On August 24, police officers wearing riot gear raided the apartment in which the activists were staying and detained about 50 people, including Yue Xin, a graduate of Peking University who had been known for her activism in China’s #MeToo movement. Yue had earlier published an open letter to President Xi Jinping, calling for the release of the detained workers and activists and for the central government to investigate the case.

On November 9 and 11, authorities initiated another round of mass arrests as unidentified men in at least five cities rounded up over a dozen activists, beating some of them and taking them away in cars. In Beijing, they abducted Zhang Shengye on the campus of Peking University, from which he recently graduated. Passers-by who witnessed the scene were also beaten. A witness alleged that university security did not intervene to stop the abuse. In Shenzhen, police detained two officials from the All-China Federation of Trade Unions, who had helped workers to apply to set up a union and advised them about the law. On November 30, unidentified men took away Huang Sha, a lawyer who had been representing former Jasic workers and student activists, from his Shenzhen home.

By the end of November, 32 workers and activists remained in police custody or were missing, the Jasic Workers Support Group told Human Rights Watch. Four workers have been formally arrested on the charge of “picking quarrels and provoking trouble.” Some families of the student activists received police notices informing them that the activists had been put under “residential surveillance at a designated location,” a form of secret incommunicado detention that enables the police to hold individuals outside of the formal detention system for up to six months without access to legal counsel or family members.

Meanwhile, university officials across China have harassed student Marxists, preventing them from holding meetings or participating in protests. Students have also had difficulties registering Marxist student groups with university authorities.

In protest of the Chinese government’s crackdown on the student activists, Cornell University in New York State, in October, suspended two student exchange programs with Renmin University, calling Renmin’s treatment of its student activists “a violation of academic freedom.”

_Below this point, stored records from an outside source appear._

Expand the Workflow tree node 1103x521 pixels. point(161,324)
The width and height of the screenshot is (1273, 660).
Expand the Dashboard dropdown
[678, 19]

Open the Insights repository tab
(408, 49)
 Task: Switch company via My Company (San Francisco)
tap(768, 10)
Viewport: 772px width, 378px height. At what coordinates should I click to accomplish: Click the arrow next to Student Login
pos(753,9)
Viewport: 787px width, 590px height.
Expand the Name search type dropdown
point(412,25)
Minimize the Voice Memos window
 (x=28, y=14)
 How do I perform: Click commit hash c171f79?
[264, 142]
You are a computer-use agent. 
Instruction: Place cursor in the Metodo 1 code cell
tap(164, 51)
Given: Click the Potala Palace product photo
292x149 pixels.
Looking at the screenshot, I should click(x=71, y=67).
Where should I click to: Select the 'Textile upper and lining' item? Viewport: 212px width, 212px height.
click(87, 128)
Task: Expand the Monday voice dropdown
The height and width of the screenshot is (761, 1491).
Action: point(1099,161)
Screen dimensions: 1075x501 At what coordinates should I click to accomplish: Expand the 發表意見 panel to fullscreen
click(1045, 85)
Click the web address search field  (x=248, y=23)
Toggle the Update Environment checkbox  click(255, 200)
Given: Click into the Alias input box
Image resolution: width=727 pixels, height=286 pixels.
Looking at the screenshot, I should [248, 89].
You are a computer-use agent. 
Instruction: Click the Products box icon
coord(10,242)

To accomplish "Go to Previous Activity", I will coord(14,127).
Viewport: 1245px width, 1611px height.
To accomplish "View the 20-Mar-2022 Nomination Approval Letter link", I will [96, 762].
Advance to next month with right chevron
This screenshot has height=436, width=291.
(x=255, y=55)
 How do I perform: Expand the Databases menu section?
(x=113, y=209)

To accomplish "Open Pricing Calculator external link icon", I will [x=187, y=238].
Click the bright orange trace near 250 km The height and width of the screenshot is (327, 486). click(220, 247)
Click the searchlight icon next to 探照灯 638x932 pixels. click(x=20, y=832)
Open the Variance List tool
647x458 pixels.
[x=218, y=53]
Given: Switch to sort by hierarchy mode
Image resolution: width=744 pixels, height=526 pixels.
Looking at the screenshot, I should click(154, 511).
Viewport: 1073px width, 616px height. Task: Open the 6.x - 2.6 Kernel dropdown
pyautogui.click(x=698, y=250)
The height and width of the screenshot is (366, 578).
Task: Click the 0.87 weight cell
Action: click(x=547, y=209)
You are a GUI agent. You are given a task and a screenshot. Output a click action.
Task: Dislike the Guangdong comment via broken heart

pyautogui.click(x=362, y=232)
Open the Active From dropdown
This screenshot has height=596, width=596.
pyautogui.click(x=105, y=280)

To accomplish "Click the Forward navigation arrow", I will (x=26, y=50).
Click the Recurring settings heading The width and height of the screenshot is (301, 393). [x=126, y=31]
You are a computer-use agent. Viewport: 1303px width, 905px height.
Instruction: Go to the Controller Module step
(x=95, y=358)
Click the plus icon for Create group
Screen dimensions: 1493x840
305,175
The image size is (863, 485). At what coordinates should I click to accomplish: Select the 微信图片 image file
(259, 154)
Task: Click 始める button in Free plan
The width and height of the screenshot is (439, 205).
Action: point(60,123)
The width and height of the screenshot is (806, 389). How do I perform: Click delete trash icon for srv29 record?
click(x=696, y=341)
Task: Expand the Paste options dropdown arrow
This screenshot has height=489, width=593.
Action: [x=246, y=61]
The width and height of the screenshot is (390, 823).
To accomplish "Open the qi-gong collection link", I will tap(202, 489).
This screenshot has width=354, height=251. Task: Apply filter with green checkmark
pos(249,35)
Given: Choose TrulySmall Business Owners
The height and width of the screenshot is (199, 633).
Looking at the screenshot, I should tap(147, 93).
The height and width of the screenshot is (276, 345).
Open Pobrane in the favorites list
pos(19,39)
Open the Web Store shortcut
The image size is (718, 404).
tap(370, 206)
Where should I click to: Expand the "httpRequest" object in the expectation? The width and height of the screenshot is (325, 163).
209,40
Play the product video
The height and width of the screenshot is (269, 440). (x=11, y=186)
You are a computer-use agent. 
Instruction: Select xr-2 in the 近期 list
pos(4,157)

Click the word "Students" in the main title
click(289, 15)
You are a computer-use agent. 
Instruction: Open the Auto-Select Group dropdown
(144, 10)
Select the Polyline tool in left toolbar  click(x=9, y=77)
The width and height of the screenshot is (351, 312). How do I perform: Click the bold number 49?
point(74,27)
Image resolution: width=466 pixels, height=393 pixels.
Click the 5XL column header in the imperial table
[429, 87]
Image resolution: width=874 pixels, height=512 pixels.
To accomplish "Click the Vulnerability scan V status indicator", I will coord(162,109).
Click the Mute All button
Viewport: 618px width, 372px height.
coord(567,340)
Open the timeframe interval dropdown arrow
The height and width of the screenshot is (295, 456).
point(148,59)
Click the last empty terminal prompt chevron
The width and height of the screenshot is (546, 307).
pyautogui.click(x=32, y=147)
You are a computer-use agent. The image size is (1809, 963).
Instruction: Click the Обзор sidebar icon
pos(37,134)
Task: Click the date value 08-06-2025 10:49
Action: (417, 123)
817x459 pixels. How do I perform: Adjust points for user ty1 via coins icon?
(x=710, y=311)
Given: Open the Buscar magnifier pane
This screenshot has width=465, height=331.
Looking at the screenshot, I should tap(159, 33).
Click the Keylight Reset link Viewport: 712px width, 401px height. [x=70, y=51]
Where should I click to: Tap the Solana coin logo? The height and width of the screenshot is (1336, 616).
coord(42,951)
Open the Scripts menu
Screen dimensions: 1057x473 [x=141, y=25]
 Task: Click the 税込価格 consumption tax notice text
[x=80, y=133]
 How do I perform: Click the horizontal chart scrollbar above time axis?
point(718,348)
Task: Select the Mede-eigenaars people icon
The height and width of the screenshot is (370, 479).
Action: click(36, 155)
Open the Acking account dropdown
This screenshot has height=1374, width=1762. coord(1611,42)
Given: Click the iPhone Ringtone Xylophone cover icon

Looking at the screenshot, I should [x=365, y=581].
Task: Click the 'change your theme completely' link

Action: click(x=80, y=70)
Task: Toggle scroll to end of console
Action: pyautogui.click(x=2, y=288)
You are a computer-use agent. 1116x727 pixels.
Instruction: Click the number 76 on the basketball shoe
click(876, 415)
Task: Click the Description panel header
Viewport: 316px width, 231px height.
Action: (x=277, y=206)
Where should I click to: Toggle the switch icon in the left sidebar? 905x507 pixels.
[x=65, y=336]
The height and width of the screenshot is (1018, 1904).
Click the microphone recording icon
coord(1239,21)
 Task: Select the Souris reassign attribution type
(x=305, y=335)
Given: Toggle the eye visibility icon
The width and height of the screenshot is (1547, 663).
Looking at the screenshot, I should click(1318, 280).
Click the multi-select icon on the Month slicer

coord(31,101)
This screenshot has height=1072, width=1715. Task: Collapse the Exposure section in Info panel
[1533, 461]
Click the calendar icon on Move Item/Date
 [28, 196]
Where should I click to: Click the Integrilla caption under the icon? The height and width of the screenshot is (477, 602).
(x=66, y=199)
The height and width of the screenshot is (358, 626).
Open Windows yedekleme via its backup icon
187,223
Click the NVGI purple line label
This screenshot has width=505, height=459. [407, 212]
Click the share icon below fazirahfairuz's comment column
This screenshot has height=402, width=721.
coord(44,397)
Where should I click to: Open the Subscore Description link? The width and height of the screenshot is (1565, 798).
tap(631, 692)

Chinese law prohibits the forming of independent labor unions. All workers seeking to organize must affiliate with the government-controlled All-China Federation of Trade Unions. Human Rights Watch has called upon the Chinese government to ratify the core conventions of the International Labour Organization (ILO) without delay.

China is a member of the ILO, which has a representative in Beijing. But it has not ratified the Convention on Freedom of Association and Protection of the Right to Organize, or the Convention on the Right to Organize and Collective Bargaining. As a member of the ILO, China is obligated to respect the right of free association, even if it has not ratified the relevant convention.

“The Chinese government views the alliance between students and workers a threat to its rule,” Wang said. “International labor organizations and universities around the world should show solidarity with Chinese workers and students and speak out against China’s suppression of labor activism.”